While the construction was intially expected to take place during April vacation, the completion date is now closer to the summer break.

One community member mentioned a petition circulating around the middle school that allegedly 150 girls in the school signed against having a transgender student use the girls bathroom. Gardiner Area Middle School Principal, Sara Sims, said around 17 girls came to her with concern about the bathroom.

Matthew Lillibridge, a board member representing West Gardiner, said there’s no perfect solution, but the district is doing the best it can.

“We are accommodating the people who identify as a different gender with this policy so they can be comfortable to use whatever bathroom they identify with,” Lillibridge said. “And then, we set up the accommodations for all the people, maybe the 150 who signed the petition, that says, ‘I’m not comfortable going in the bathroom,’ with that type of person, but there are seven or eight other bathrooms in the school to go to.”

Sarah Mansir, a freshman at Gardiner Area High School, who first spoke up in January in favor of the policy, was one of two students who spoke Wednesday.

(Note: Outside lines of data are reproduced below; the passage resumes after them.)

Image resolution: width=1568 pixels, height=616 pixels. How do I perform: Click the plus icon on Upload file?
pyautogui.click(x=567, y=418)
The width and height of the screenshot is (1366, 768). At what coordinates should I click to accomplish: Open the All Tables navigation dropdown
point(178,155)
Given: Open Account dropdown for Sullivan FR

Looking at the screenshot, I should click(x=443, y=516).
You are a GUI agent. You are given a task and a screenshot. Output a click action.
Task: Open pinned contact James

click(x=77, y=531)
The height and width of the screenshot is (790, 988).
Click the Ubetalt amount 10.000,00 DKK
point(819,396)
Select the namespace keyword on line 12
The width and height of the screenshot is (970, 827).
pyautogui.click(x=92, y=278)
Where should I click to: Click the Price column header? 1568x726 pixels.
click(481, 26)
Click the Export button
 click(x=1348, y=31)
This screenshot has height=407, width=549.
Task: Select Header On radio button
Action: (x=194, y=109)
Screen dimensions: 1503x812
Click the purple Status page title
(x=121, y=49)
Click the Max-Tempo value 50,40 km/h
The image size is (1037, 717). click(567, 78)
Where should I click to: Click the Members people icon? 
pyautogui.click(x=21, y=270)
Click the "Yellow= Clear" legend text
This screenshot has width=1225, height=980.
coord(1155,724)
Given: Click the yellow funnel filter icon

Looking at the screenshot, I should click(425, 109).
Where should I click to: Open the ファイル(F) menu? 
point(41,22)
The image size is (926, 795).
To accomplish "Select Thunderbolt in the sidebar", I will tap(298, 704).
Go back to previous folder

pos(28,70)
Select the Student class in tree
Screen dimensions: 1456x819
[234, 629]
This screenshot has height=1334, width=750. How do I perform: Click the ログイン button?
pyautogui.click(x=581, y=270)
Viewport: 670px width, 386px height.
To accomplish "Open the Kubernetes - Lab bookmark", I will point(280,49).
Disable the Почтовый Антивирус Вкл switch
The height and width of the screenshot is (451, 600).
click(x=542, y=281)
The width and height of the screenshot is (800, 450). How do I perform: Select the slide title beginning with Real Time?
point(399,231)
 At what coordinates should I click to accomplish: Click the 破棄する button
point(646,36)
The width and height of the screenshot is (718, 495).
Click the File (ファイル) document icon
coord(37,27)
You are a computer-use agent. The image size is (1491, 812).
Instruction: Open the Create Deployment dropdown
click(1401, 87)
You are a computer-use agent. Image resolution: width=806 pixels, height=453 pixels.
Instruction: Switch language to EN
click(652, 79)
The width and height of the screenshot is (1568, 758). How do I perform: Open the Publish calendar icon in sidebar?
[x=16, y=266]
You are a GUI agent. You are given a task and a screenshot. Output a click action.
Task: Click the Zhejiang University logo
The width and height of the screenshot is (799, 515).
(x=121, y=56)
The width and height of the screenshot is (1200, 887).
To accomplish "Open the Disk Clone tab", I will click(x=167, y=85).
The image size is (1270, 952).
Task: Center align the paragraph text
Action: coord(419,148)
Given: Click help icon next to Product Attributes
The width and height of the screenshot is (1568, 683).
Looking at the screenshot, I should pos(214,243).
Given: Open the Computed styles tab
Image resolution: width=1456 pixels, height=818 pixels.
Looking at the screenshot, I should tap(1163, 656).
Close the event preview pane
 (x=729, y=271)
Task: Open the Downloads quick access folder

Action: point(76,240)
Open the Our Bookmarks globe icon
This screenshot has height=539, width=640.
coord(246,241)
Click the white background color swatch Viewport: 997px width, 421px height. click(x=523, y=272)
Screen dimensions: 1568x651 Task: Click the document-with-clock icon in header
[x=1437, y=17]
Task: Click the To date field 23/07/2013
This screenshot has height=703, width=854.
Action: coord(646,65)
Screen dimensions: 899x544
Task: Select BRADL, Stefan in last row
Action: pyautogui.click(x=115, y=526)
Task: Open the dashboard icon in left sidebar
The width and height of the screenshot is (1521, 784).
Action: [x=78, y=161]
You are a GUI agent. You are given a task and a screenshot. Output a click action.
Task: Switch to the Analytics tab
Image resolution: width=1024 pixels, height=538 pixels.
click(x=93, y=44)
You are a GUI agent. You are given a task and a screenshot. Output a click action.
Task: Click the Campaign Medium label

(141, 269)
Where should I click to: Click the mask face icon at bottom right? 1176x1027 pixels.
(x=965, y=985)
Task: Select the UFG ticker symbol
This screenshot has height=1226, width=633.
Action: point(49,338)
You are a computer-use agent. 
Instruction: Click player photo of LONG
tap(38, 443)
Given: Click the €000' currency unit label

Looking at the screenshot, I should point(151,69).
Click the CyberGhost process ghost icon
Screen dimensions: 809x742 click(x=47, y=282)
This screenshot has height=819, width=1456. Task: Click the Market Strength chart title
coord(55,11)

“If I used the bathroom at the same time as a transgender student, I would not feel threatened. I probably wouldn’t even take notice,” Mansir said. “These students are people. I know they are not out to get me in the school bathroom. All they want is to comfortably use the school bathroom they closely identify with. If something were to happen, I would tell a teacher or an officer and name the student specifically.”

MSAD 11 encompasses Gardiner, Pittston, Randolph and West Gardiner.